The following chart, taken from the paper, summarizes gross normalized annual capital gains for the top author SeekingAlpha and StockTwits weekly strategies described above, along with the capital gain for the S&P 500 (SPY) over available sample periods. Results indicate that:

  • Most of the gross outperformance associated with top SeekingAlpha authors occurs during 2009. A possible interpretation is that outperformance derives from high-beta preferences during a strong market rally. This group underperforms SPY during three of eight years.
  • Top StockTwits authors outperform SPY on a gross basis during three of five years, but not by much.

Trading frictions for weekly portfolio adjustments would likely be material.
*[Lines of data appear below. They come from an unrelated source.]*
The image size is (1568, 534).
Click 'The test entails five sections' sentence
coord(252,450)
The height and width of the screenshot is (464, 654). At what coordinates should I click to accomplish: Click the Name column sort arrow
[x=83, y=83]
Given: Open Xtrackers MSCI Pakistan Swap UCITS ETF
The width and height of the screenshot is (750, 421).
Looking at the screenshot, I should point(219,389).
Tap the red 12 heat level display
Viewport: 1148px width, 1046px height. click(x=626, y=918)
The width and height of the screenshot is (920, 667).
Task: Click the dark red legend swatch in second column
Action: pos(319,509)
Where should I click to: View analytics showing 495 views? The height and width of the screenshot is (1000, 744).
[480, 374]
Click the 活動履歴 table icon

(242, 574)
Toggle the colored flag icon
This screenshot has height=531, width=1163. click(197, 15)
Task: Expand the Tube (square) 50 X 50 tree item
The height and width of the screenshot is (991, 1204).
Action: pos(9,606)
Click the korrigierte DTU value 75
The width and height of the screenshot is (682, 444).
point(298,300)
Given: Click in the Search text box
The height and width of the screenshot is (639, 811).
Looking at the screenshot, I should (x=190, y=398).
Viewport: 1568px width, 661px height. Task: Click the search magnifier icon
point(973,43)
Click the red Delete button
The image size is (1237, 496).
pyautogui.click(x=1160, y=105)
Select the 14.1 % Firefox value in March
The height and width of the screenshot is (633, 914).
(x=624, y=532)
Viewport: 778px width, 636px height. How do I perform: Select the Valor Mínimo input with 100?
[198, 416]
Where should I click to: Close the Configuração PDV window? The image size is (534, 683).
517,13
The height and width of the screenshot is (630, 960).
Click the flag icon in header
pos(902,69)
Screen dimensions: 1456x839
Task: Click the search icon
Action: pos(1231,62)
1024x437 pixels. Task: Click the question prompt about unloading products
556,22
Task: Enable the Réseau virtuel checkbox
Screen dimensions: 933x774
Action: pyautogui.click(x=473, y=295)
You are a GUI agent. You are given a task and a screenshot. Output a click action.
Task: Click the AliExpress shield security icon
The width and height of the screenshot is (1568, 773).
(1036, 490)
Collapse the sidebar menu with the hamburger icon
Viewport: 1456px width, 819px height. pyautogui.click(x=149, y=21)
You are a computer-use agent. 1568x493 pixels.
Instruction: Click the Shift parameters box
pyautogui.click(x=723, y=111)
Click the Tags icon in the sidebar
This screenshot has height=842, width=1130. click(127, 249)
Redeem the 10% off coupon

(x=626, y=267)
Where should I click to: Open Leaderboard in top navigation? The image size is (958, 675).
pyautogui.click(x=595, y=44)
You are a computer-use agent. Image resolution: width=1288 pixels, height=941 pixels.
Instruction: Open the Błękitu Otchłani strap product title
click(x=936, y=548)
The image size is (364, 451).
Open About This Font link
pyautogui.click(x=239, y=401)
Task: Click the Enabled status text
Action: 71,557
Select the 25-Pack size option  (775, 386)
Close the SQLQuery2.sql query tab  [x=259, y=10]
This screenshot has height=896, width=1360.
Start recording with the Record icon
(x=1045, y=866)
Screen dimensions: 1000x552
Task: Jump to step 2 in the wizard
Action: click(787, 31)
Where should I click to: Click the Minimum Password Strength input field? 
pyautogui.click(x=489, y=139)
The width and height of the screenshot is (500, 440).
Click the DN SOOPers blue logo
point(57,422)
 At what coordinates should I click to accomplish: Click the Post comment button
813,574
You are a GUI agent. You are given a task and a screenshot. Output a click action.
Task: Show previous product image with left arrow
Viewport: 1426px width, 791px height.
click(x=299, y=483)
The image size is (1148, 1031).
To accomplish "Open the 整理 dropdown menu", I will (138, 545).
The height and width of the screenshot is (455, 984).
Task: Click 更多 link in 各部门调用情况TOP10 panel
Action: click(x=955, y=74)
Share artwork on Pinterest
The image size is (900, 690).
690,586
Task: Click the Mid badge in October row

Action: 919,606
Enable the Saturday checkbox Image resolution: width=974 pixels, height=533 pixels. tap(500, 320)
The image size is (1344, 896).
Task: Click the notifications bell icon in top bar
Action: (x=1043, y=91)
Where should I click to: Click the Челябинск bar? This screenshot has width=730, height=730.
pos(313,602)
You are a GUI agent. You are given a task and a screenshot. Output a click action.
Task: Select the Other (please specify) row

Excluding dividends tends to favor active strategies (which may miss dividends) over buy-and-hold (which does not miss dividends). 

SP500-vs-SeekingAlpha-vs-StockTwits

In summary, evidence for reliable net exploitability of the informativeness of top authors on SeekingAlpha and, especially, StockTwits is not convincing.

Cautions regarding findings include:

  • As noted, performance of portfolios based on top author sentiments is gross, not net. Including trading frictions and (when applicable) shorting costs for weekly portfolio reformation would reduce returns and may alter findings. Also, as noted, accounting for dividends may affect findings.
  • Sentiment measurement methods are sufficiently elaborate, with manual interventions, that they would be difficult to replicate.
  • Even for the simplest author ranking metric (total comments over the past year), tracking is problematic.
  • The methodology incorporates snooping bias from selecting empirically and featuring the best way to rank authors based on subsequent portfolio performance. Results therefore likely overstate expectations.
  • The 30-stock and 500-stock portfolio simulators associated with the study confirm (through mid-August 2015) that: (1) the outperformance of top author sentiment concentrates during 2009; and, (2) during many other intervals, top author sentiment underperforms.